Tragedia a Milano. Un giovane poliziotto, di Priolo Gargallo, si è tolto la vita all’interno del Cpr di via Corelli nel capoluogo milanese.

L’uomo, un agente scelto della polizia di Stato, si è sparato con la pistola d’ordinanza all’interno dell’ufficio immigrazione presente nel Cpr (Centro per il rimpatrio).

La notizia appresa da MilanoToday è stata confermata dalla questura di Milano.

La ricostruzione

Stando a quanto appreso, l’agente si trovava a colloquio con una delle persone rinchiuse nella struttura quando, improvvisamente, si è alzato, è andato in armeria ed ha compiuto il gesto.

Suicidi delle forze dell’ordine, fenomeno in costante aumento

Secondo l’Osservatorio suicidi in Divisa, sono almeno 48 gli agenti e i militari che, da inizio anno, si sono tolti la vita: dieci carabinieri, quattro carabinieri forestali, sei militari della Guardia di Finanza, tre membri dell’esercito. E ancora, tre agenti della Penitenziaria, sei agenti della polizia di stato e cinque della Locale.

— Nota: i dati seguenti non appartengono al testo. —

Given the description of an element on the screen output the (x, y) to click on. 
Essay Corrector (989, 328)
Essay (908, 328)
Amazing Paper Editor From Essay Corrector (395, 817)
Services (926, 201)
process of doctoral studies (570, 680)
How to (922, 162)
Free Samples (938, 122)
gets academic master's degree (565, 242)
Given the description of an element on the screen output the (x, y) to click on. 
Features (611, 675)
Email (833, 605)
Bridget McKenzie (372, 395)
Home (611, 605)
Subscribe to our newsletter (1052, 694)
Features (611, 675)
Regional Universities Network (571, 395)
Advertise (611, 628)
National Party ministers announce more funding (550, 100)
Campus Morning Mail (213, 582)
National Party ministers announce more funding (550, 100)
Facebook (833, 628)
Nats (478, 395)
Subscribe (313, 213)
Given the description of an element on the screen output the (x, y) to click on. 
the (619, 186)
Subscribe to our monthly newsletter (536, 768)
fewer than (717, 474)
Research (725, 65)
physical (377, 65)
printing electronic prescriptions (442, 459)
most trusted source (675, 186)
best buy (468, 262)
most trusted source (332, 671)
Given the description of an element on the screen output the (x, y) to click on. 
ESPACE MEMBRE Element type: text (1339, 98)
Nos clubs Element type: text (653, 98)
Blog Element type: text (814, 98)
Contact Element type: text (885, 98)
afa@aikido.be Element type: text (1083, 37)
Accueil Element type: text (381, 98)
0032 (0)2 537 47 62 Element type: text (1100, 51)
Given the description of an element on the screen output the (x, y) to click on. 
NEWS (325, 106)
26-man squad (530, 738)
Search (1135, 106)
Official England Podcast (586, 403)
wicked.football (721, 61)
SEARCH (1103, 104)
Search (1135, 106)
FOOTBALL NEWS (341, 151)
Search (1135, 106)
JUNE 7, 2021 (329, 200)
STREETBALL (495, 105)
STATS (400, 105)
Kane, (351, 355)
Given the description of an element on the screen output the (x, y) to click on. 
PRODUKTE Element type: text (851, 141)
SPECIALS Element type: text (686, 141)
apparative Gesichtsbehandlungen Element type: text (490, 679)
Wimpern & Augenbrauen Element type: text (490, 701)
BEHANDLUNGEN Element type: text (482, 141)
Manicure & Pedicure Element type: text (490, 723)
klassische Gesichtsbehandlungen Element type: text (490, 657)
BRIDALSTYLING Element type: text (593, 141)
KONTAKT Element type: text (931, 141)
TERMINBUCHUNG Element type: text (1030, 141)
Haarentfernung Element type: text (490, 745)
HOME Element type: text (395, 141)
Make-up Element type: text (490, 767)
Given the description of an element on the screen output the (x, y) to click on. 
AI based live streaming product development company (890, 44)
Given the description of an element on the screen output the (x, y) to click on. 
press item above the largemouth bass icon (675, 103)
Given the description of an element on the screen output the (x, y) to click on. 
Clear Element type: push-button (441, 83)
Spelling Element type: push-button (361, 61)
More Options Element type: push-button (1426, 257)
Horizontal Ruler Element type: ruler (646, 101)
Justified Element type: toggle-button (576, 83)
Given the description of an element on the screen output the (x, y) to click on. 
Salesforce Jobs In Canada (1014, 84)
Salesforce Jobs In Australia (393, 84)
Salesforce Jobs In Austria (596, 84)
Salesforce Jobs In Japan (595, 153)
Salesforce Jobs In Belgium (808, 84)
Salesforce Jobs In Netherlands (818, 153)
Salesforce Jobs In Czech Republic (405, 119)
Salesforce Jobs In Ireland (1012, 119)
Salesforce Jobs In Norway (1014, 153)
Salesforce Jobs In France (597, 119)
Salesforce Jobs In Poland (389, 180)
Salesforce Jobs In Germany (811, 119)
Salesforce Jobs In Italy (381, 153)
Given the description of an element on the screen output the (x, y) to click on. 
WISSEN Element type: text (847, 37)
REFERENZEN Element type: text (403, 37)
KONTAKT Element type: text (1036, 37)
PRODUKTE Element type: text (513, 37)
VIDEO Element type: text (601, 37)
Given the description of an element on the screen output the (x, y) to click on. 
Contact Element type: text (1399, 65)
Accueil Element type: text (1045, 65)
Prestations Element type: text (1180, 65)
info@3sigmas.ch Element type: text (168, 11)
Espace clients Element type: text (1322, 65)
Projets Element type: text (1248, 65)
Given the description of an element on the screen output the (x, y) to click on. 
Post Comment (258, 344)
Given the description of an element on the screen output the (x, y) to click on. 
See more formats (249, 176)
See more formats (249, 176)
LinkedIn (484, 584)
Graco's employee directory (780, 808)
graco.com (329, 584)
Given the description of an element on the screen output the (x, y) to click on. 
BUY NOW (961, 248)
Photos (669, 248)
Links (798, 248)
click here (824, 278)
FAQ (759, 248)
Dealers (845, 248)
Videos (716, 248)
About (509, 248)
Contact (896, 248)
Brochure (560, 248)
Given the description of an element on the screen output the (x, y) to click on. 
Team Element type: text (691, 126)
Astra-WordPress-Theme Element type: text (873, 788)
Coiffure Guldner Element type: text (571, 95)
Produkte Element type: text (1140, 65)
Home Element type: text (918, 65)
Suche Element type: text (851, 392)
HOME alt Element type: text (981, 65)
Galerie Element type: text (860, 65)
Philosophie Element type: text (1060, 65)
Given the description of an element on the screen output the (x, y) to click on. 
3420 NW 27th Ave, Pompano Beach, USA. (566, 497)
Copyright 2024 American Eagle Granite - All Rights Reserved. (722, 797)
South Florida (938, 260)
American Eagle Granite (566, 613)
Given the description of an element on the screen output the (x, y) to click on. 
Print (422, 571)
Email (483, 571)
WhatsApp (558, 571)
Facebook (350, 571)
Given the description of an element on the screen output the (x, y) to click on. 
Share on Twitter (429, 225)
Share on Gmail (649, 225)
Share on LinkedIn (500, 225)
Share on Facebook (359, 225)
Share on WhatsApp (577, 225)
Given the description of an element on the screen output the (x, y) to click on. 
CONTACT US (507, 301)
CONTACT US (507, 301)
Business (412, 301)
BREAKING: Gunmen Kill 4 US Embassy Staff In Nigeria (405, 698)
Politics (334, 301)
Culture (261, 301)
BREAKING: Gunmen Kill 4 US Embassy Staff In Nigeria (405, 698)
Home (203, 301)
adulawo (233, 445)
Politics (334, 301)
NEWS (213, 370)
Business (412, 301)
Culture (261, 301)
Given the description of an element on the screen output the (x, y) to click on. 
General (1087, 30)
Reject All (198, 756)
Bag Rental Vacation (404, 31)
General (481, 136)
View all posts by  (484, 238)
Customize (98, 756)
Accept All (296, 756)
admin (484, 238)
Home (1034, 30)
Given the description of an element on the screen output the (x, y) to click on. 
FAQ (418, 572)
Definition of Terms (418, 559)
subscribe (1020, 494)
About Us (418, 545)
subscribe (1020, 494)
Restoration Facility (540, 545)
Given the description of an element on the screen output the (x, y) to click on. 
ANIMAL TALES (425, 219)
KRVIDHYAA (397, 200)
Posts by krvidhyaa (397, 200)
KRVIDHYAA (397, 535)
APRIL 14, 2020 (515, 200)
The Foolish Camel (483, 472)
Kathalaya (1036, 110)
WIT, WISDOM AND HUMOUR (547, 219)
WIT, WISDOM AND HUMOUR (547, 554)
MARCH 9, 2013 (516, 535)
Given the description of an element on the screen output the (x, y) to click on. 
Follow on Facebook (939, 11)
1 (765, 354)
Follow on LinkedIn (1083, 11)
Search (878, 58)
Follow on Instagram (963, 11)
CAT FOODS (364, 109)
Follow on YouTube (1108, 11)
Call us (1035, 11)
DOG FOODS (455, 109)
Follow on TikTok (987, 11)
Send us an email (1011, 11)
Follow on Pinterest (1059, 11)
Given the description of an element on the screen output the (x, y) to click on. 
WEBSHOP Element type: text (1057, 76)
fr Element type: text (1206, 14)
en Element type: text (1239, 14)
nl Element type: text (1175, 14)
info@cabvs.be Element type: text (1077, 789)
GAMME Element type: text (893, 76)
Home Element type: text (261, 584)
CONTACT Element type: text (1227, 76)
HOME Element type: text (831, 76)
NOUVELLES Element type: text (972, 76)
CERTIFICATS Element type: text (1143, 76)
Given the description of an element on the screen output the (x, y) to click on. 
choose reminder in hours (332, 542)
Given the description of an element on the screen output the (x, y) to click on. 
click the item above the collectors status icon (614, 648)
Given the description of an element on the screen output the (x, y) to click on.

Il cordoglio del sindaco di Priolo Gargallo, Pippo Gianni

Appresa la notizia a Priolo Gargallo, il sindaco Pippo Gianni, ha espresso il suo cordoglio, in un post social: “Esprimo il più profondo cordoglio e vicinanza ai familiari del giovane originario di Priolo, venuto a mancare ieri a Milano”.

Sindacato di Polizia: “Il virus suicida colpisce ancora“

“Il “virus suicida” nella Polizia di Stato continua a mietere vittime. – ha dichiarato il Segretario Generale del Libero Sindacato di Polizia LI.SI.PO. Antonio De Lieto – Il LI.SI.PO. ha sempre chiesto ai vertici del Ministero dell’Interno un pool di psicologi a stretto contatto con gli operatori di Polizia, in modo tale da intervenire per tempo su qualsiasi situazione sospetta che l’appartenente alla Polizia di Stato sta vivendo, assicurando allo stesso modo il necessario supporto al fine di evitare il verificarsi di qualsiasi atto drammatico”.